前者の場合、年間の学費200万円以上が基本。後者なら100万円以下で済むので、特に「広尾学園」や「渋谷学園渋谷校」あたりに人気が集まっていますが、こういう学校はバイリンガル家庭だけでなく一般の日本人家庭にも人気が高く、その結果、中学受験の偏差値がどんどん上がっています。

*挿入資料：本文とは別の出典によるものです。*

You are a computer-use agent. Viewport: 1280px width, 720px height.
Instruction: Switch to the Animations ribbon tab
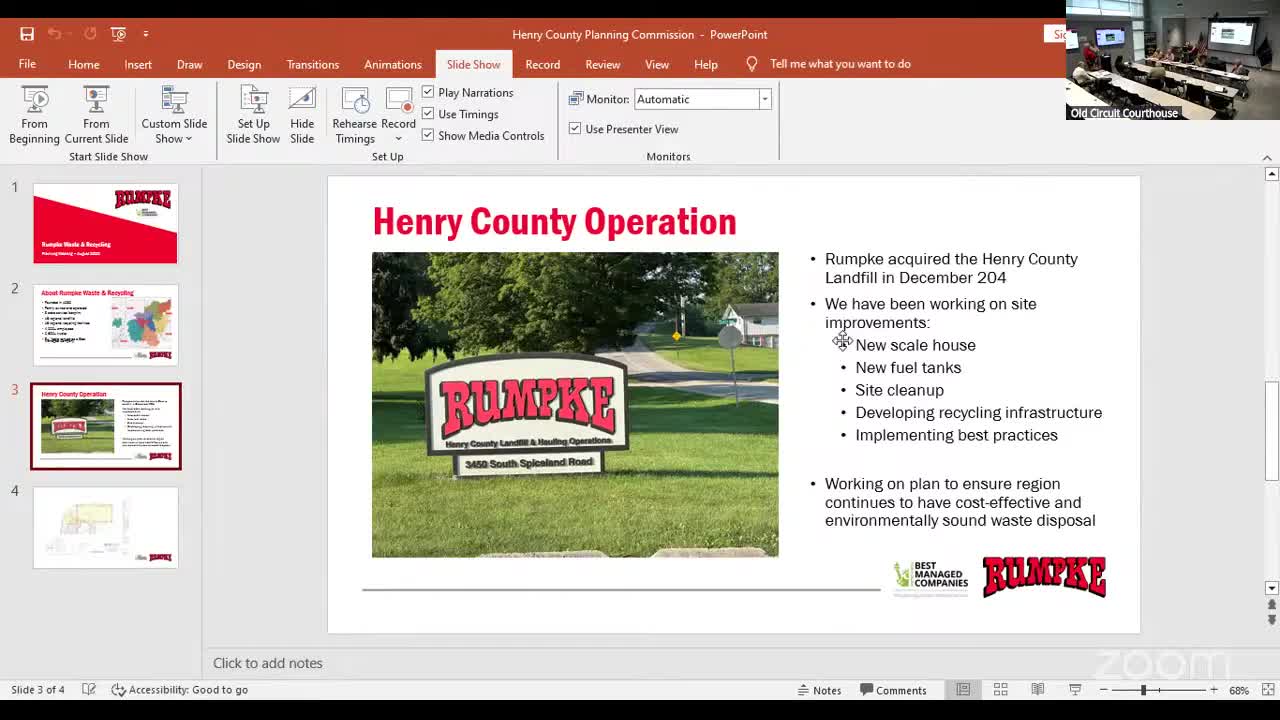coord(392,64)
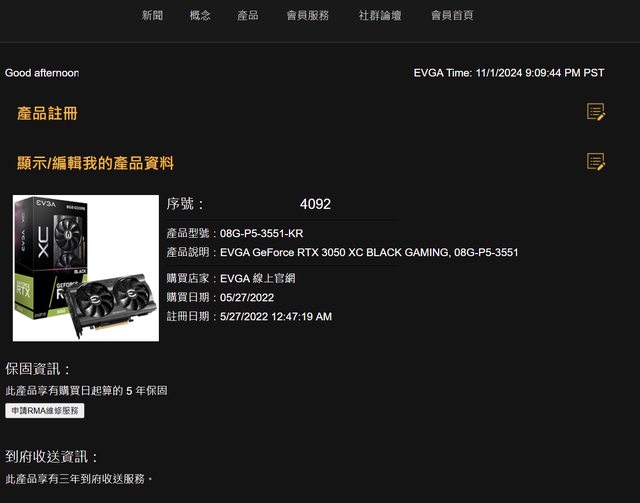This screenshot has height=503, width=640.
Task: Click the Good afternoon greeting text
Action: coord(42,73)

時代が違うとはいえ、こういう状況、私には理解し難いです。自分は千葉県で育ちましたが、中学受験する奴なんて皆無、高校受験も地元に私立の進学校が乏しいから、公立を目指すのが普通で、塾通いするにせよ中学2~3年からが標準コースでした。

今のソフィアと同じ年齢の頃、自分が何やってたかというと、手賀沼をドラム缶の船で渡ろうとして横転してヘドロに沈んだり、北柏駅近くのトンネルで爆竹の上に毛虫を乗せて爆発させたり、取手市内の国道294号線を自転車飛ばして常総鉄道と競走したりと、とにかく、アホなことばかりしてたので、管理された環境で早くから受験に追い立てられる今の子供たちを見て少し可哀相になります。

特に、ソフィアみたいな子は…将来性を大いに感じるのですが、あと2年ちょっとで中学受験を求められるとキツイな。未だに学校に適応しきれず、通級するような子が、学校や塾によく適応している子たちと、ペーパーテストで競争するのは、正直厳しい。

だから、ソフィアたちが通っている英語の補習校で、他の親たちと、中学受験や塾の話題になると、少し憂鬱になる。それが、親としての偽らざる気持ちです。

 

多言語能力、自習能力、探究心、こだわり…ソフィアは素晴らしい能力とポテンシャルを持っています。しかも、そのいくつかは、将来の日本や世界に必要とされるものです。ただ、学校やテストという枠組のなかで、能力を発揮する術をまだ知らない。その方法を見つけるには時間がかかりそうです。

私も親として、サポートし続けるのはもちろんですが、プロの教育者で、ソフィアのポテンシャルに気づいて、良きメンターになってくれる人を、早く見つけたいと思います。